Redclaw Crayfish Farming Technology
In the late 1980s very little was known of the biology or farming techniques of this species. However, in
the 1990s excellent biological data and appropriate farming techniques became available from the Queensland Department of Primary Industries Freshwater Fisheries and Aquaculture Centre in north Queensland. Researchers there were able to make recommendations which incorporate cost effective, very low levels of technology, and which produce high yields.

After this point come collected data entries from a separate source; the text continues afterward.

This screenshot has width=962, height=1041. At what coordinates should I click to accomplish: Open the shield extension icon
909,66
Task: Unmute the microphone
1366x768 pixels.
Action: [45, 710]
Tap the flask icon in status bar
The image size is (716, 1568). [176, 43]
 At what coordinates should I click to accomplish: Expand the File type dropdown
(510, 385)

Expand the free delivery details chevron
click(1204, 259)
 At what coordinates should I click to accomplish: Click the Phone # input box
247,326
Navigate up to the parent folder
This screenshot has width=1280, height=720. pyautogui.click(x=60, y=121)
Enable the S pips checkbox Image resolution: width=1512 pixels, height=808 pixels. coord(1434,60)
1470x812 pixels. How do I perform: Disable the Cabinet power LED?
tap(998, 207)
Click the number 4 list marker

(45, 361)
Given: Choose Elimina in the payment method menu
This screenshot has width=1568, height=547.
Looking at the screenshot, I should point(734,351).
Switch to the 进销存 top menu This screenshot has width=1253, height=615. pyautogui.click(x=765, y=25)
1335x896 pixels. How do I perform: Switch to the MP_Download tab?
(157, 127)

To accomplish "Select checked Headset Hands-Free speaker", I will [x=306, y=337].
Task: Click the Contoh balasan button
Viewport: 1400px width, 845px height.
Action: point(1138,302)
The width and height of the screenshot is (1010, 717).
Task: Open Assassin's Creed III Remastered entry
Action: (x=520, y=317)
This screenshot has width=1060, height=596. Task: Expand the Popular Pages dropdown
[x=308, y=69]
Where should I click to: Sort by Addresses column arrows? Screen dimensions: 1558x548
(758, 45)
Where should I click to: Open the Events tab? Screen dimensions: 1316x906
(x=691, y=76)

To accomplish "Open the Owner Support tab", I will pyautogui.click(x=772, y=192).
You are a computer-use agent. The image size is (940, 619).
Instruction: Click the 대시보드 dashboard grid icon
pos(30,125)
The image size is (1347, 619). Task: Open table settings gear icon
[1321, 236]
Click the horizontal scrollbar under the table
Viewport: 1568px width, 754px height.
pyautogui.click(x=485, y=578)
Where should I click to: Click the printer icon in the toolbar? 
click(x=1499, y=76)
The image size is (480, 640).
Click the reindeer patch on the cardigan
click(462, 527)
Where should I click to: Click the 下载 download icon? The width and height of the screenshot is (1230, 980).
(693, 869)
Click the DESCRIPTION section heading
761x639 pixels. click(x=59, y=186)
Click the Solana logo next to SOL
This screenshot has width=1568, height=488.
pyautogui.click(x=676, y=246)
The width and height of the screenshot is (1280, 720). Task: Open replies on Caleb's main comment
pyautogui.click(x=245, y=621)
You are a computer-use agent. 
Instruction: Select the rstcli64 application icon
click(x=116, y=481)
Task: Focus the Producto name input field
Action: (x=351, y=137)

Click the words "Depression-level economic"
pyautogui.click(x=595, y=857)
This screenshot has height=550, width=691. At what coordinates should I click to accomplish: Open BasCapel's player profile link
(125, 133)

For commercial production, the most important factors to pay attention to are stock management, water quality, feeding and the provision of shelter. Stock management is important in order to keep track of animals so that selection of the fastest growers can occur with confidence. There is no point choosing large animals if you have no record of their age. Also it is important to have like-sized animals in your pond at stocking. The greater the variability in size at stocking, the more pronounced cannibalism is likely to be.
Although redclaw will tolerate a range of water quality conditions, including what is generally referred to as poor water quality, optimum growth and commercial viability will only be achieved if water quality is managed and maintained within optimal ranges. Careful record keeping, a little knowledge of water chemistry or sound advice, and some experience are all that is required.
Redclaw are highly adaptive with respect to nutrition and are often referred to as omnivores which means they eat a variety of organic matter. Presently there are no farms feeding complete diets to redclaw as they do to marine prawns. This is in part due to the fact that no complete diets are available, and partly because commercial growth can be attained by supplemental feeding. Supplemental feeding relies on redclaw’s ability to gain some nutrition from invertebrates found in ponds and on pond floors.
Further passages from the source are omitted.